▶ **Material provided**:
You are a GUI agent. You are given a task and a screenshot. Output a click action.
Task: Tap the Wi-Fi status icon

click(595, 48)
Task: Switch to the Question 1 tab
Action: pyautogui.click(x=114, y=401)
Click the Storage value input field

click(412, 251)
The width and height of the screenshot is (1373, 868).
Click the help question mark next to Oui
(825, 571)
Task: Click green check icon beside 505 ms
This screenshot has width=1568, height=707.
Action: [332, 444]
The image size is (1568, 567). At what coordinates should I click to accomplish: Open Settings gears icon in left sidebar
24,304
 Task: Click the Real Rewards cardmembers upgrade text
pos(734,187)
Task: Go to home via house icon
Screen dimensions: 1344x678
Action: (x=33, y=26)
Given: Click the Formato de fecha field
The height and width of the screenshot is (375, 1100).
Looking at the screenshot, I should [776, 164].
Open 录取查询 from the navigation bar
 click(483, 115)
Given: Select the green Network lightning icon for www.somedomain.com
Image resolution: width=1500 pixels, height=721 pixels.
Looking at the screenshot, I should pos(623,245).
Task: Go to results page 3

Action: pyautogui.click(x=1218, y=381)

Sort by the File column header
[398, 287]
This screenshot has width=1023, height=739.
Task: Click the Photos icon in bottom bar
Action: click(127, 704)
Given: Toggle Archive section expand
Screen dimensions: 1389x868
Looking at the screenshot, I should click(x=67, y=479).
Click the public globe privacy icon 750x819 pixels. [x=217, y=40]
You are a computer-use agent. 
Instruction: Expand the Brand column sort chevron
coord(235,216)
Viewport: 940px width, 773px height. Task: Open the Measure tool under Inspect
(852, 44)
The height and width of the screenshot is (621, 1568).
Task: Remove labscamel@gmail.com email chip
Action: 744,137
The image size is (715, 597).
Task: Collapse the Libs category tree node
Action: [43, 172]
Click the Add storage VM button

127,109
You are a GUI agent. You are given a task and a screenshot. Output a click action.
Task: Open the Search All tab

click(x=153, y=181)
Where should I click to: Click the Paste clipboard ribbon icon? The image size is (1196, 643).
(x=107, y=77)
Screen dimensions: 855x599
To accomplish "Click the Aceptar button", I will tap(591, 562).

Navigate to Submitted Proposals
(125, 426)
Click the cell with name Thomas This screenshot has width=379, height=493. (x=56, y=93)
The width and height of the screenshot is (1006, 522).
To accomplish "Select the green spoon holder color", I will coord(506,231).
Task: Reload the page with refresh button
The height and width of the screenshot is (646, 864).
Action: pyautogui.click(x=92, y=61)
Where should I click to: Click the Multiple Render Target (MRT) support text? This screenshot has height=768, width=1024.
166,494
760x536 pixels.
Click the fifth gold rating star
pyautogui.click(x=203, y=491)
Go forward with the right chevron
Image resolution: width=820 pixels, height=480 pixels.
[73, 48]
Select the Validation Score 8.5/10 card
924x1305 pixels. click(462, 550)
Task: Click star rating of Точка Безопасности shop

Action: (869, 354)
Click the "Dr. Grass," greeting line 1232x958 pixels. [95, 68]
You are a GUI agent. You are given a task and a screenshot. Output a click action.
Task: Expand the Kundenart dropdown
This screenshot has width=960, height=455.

▶ **Assignment**: Filter on the word "will": copy each matching line from the entries above.

▶ **Task response**:
To accomplish "Click the Aceptar button", I will tap(591, 562).
To accomplish "Select the green spoon holder color", I will coord(506,231).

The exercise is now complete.